Para lograr la cobertura sanitaria universal y de calidad a la que Naciones Unidas aspira en 2030, nadie debe quedar atrás por un capricho de la genética u otros factores incontrolables. La gran cuestión es cómo conseguir expandir y mejorar los servicios de salud para todos frente al hecho de que la demanda de los mismos podría ser infinita mientras los recursos son siempre finitos. En este sentido, la Conferencia del Premio del Príncipe Mahidol, que reunió a finales de enero en Bangkok a ministros de salud y algunos de los más destacados organismos de desarrollo –Organización Mundial de la Salud, Banco Mundial, Fondo Mundial, JICA o USAID–, concluyó con una declaración conjunta que aporta luz sobre cómo los países pueden ir estableciendo prioridades de forma que, gradualmente, se alcance esa deseada cobertura universal. Ello ha de hacerse estableciendo mejores canales de diálogo con los usuarios, de forma que los mecanismos de participación ciudadana sean justos, inclusivos, y no favorezcan ilegítimamente los deseos de ciertos grupos de interés. También es imperativo forjar alianzas internacionales que aceleren tanto los avances científicos como la generación e identificación de buenas prácticas que ayuden a diseñar políticas públicas innovadoras y costo-efectivas basadas en la evidencia, incluyéndose la coordinación de los esfuerzos en materia de evaluación de tecnologías sanitarias.
Aunque el heterogéneo contenido de este cajón de sastre abrume, el mundo hoy ofrece buenas perspectivas. Por un lado, las disciplinas científicas punteras comienzan a permitir diagnósticos más precisos y tratamientos individualizados, centrados en la persona que los necesita en función de sus patrones únicos. Por otro, las tecnologías de la información contribuyen a minimizar el problema de la atomización, acercan a profesionales y enfermos al margen de su ubicación, y están llamadas a crear sistemas de salud más eficientes al conseguir rastrear datos como el número exacto de pacientes, tratamientos disponibles, o estadísticas sobre la evolución de las patologías. Sin embargo, en la práctica aún no se ha desplegado ese potencial.

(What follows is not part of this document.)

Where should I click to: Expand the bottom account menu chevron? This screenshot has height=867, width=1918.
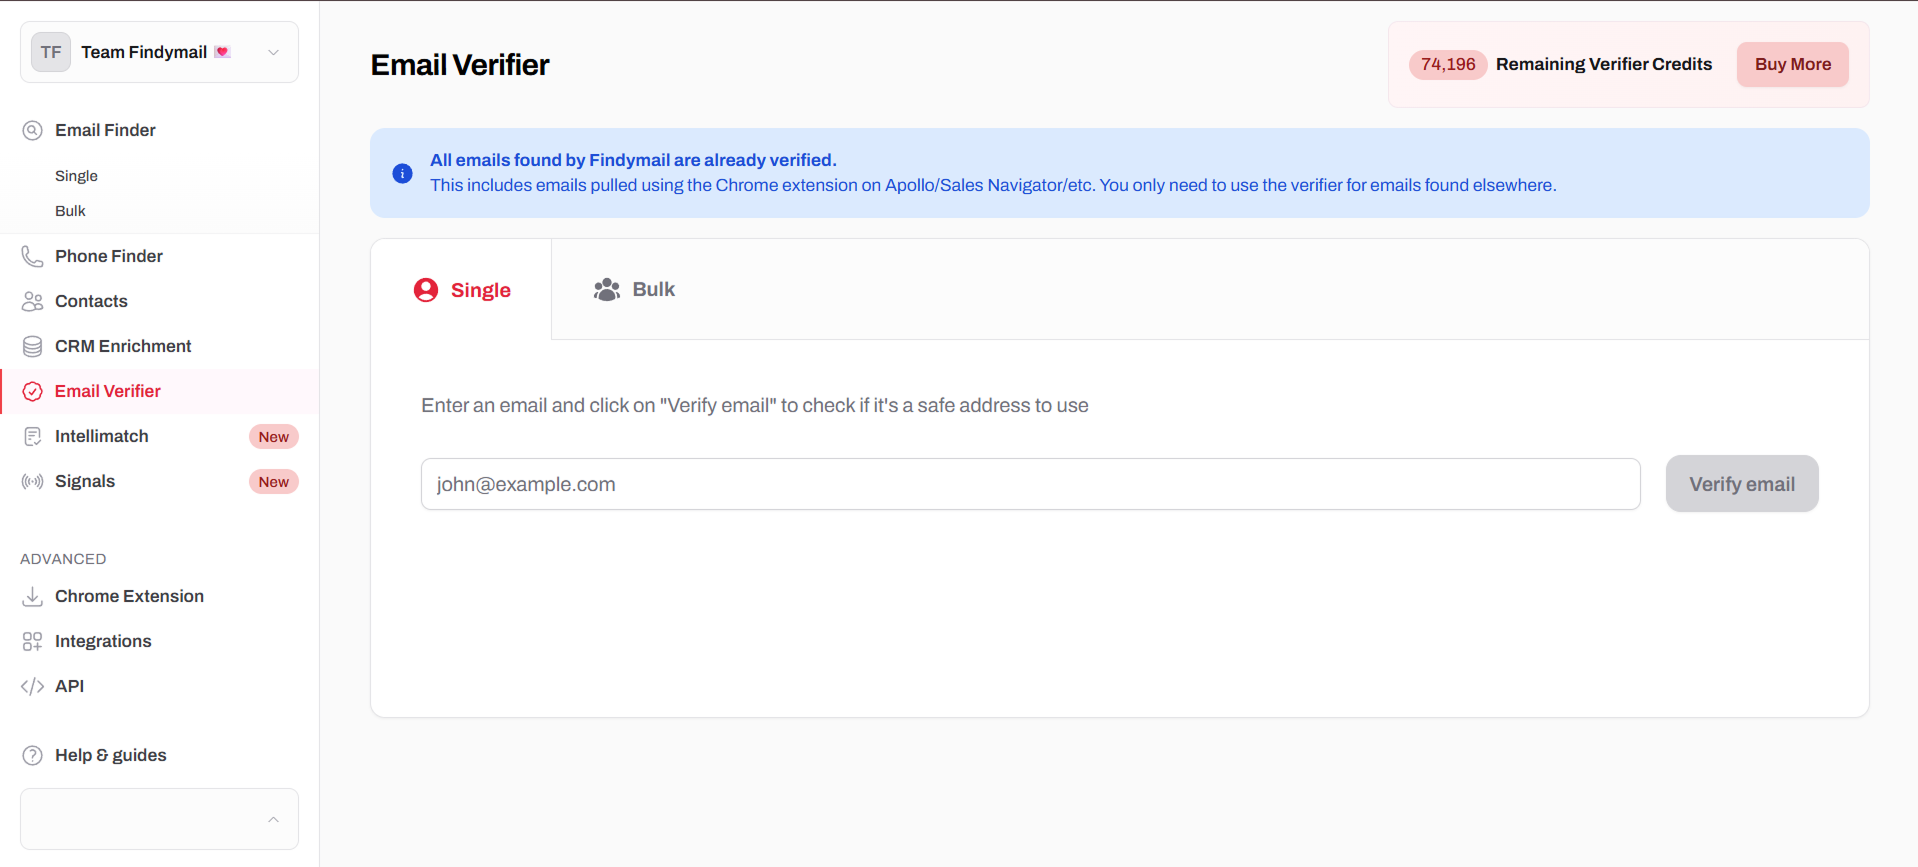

Un día raro como el 29 de febrero es la mejor ocasión para recordar que cada uno de nosotros es una edición limitada. Por ello es fundamental una renovación de los paradigmas actuales a fin de hacer prevalecer prácticas colaborativas que beneficien a todos frente a la competición por la asignación de recursos, así como una modernización integral de la regulación, de la financiación y de la gestión de hospitales y centros sanitarios, con el objetivo de promover soluciones eficientes en las que nadie resulte olvidado.